[START Records to process]

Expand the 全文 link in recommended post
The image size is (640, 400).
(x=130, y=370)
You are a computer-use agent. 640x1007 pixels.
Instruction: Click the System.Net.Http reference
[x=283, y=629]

[END Records to process]
[START Records to process]

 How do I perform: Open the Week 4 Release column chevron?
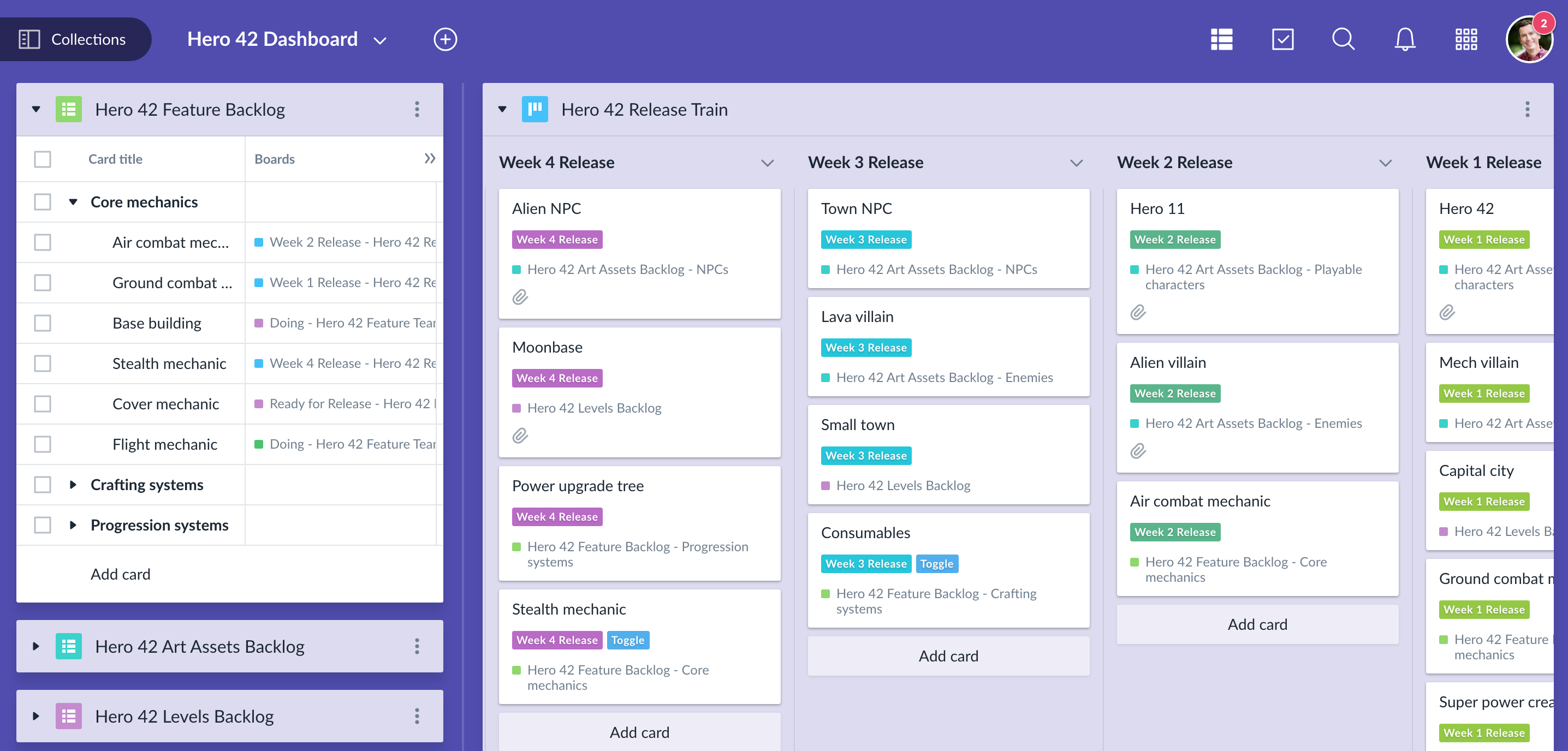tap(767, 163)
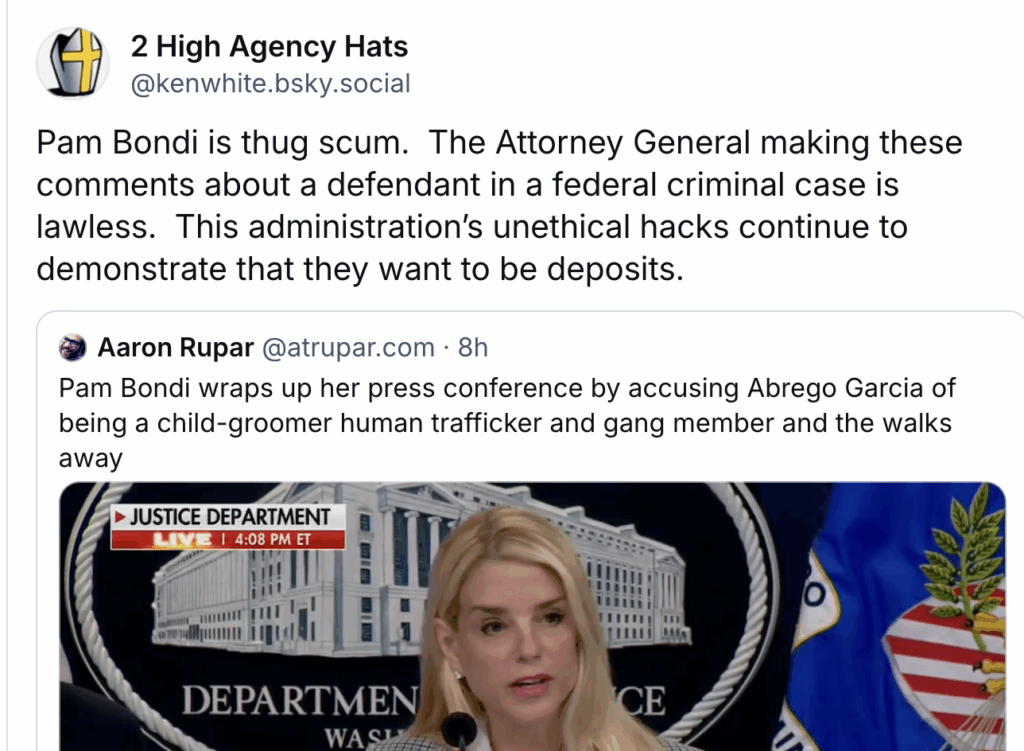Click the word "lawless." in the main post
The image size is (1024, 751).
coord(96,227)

[END Records to process]
[START Records to process]

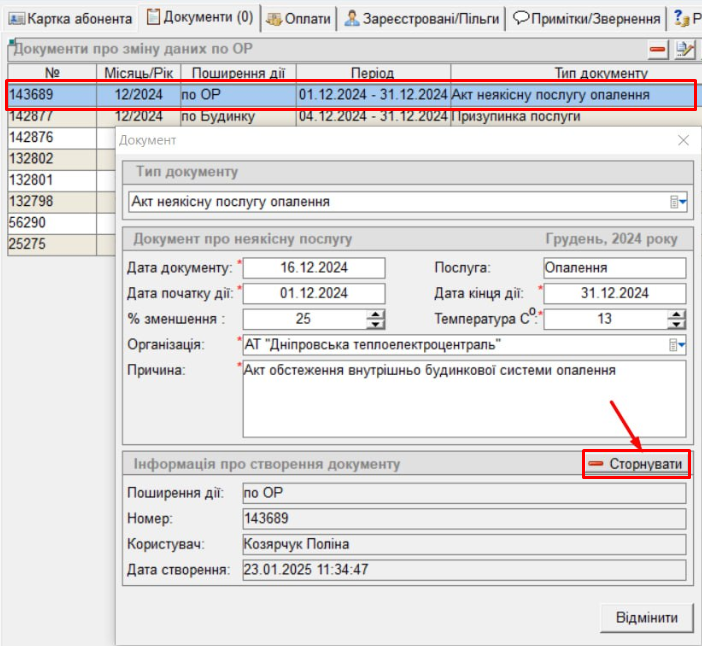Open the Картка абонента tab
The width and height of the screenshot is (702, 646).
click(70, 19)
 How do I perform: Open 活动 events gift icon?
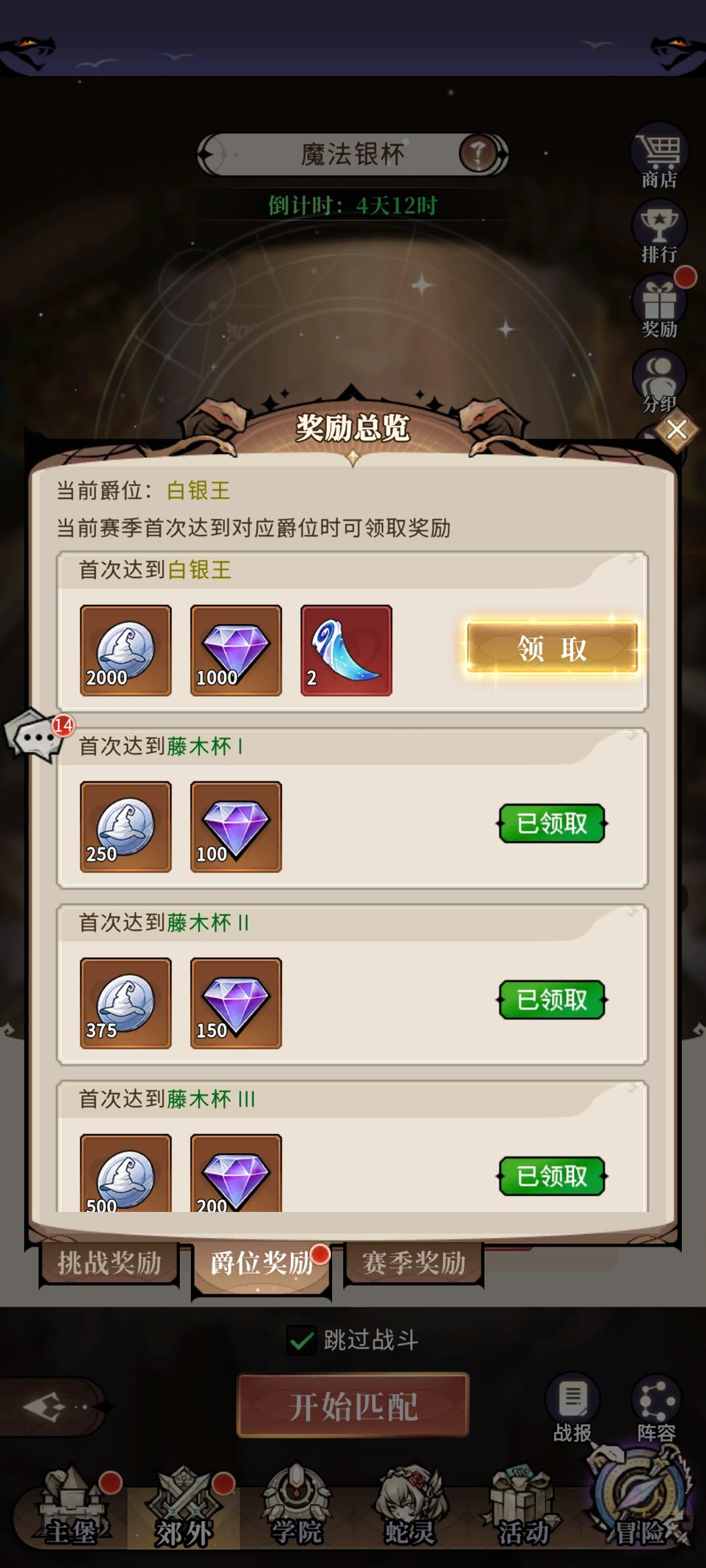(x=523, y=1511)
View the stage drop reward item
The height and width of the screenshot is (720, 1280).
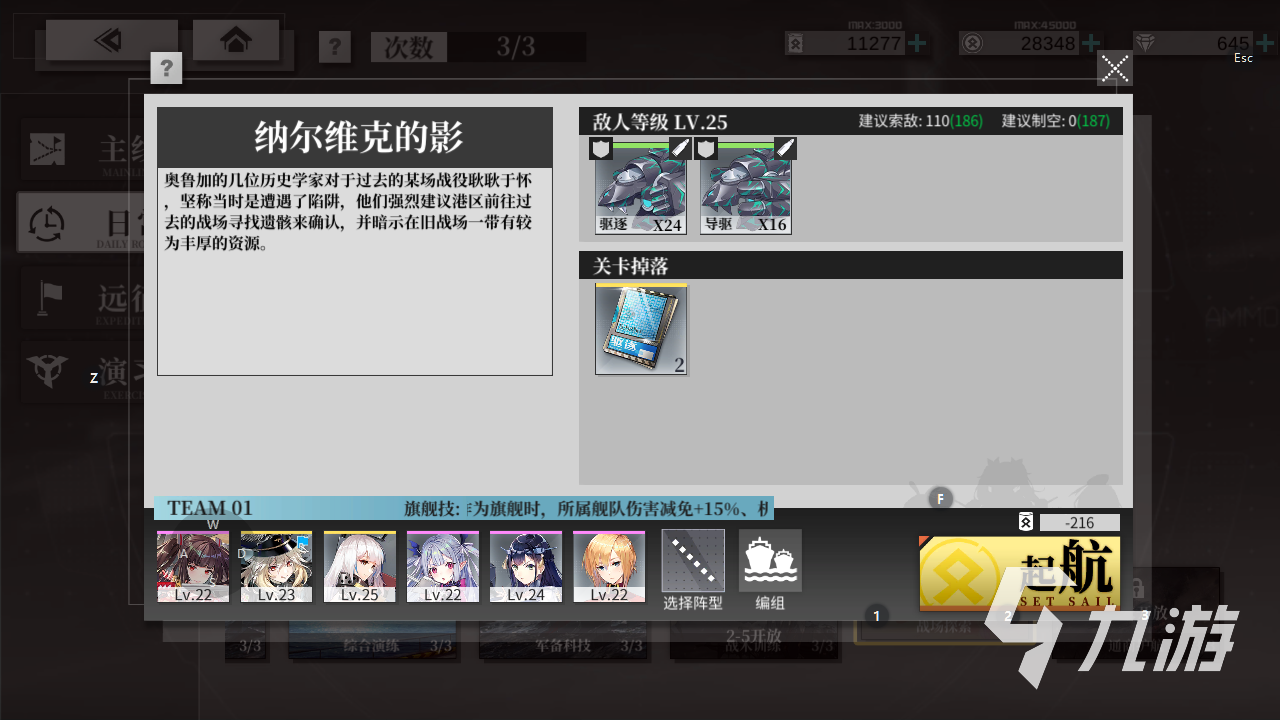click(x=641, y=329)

[END Records to process]

### Task objective
Return the data between the line containing "How do I perform: Open the" and the line containing "coord(96,227)", inclusive, repeating those lines exactly but without the pictures.

### Solution
 How do I perform: Open the Week 4 Release column chevron?
tap(767, 163)
Click the word "lawless." in the main post
The image size is (1024, 751).
coord(96,227)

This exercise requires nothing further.